» Given records
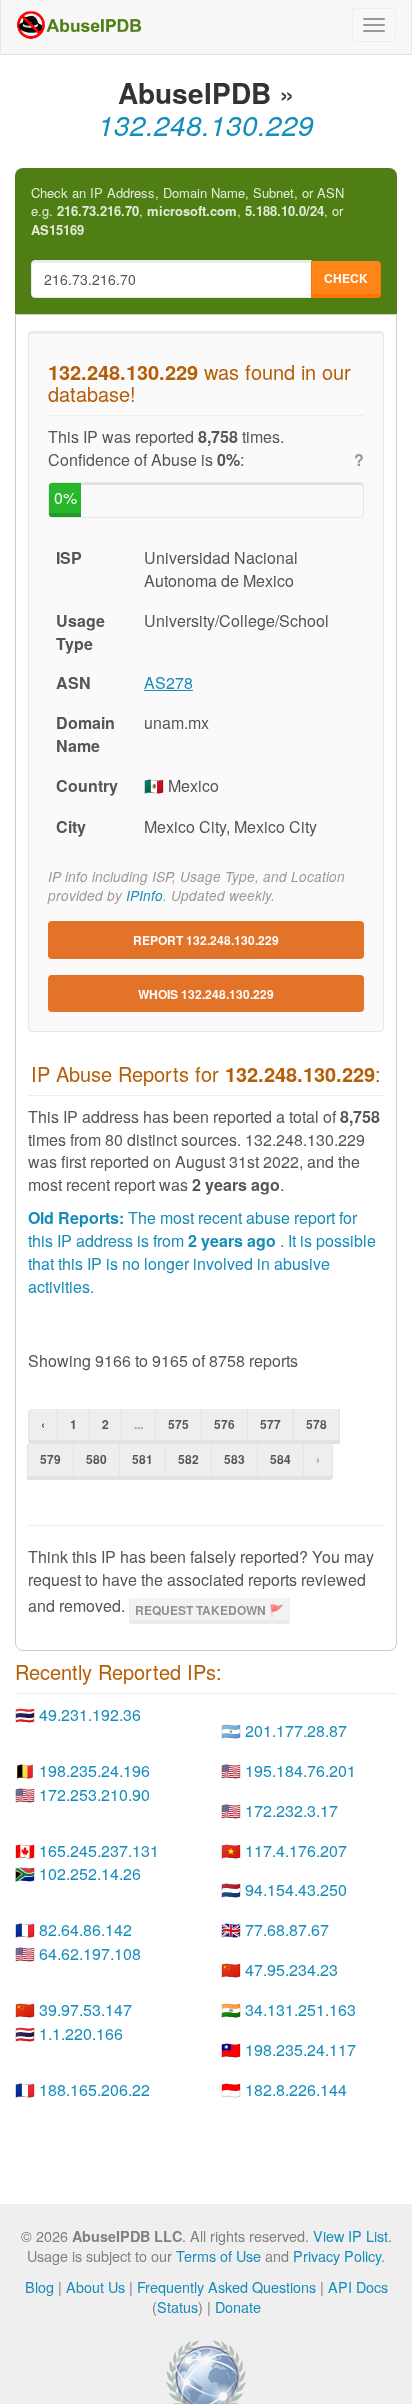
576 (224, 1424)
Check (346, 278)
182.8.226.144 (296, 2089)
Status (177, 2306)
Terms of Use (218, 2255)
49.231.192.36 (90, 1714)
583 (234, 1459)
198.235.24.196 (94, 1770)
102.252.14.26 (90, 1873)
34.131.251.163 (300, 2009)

--

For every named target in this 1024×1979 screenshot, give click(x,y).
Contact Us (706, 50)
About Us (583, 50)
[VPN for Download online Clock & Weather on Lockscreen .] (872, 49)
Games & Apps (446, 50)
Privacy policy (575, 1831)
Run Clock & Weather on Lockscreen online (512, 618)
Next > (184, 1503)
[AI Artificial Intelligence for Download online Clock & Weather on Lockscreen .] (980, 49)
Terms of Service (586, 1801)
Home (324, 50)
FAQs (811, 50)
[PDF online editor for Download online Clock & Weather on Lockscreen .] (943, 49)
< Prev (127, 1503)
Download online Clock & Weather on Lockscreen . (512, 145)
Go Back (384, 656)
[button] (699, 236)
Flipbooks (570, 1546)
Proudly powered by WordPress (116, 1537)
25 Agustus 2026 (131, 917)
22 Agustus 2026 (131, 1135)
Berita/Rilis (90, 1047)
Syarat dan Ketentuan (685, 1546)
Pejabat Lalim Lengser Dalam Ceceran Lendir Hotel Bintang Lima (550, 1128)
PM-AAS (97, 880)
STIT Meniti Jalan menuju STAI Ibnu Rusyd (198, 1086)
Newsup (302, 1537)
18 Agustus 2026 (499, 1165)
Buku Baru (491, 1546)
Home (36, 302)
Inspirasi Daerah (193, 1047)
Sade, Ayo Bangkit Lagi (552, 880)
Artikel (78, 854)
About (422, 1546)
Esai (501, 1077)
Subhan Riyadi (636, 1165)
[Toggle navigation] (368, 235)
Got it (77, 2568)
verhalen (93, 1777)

» Exercise instructions
The required answer is the run of lines above, starting at the line with "Inspirasi Daerah (193, 1047)" and ending at the line with "verhalen (93, 1777)", reproduced exactly with both ends.

» Written response
Inspirasi Daerah (193, 1047)
Sade, Ayo Bangkit Lagi (552, 880)
Artikel (78, 854)
About (422, 1546)
Esai (501, 1077)
Subhan Riyadi (636, 1165)
[Toggle navigation] (368, 235)
Got it (77, 2568)
verhalen (93, 1777)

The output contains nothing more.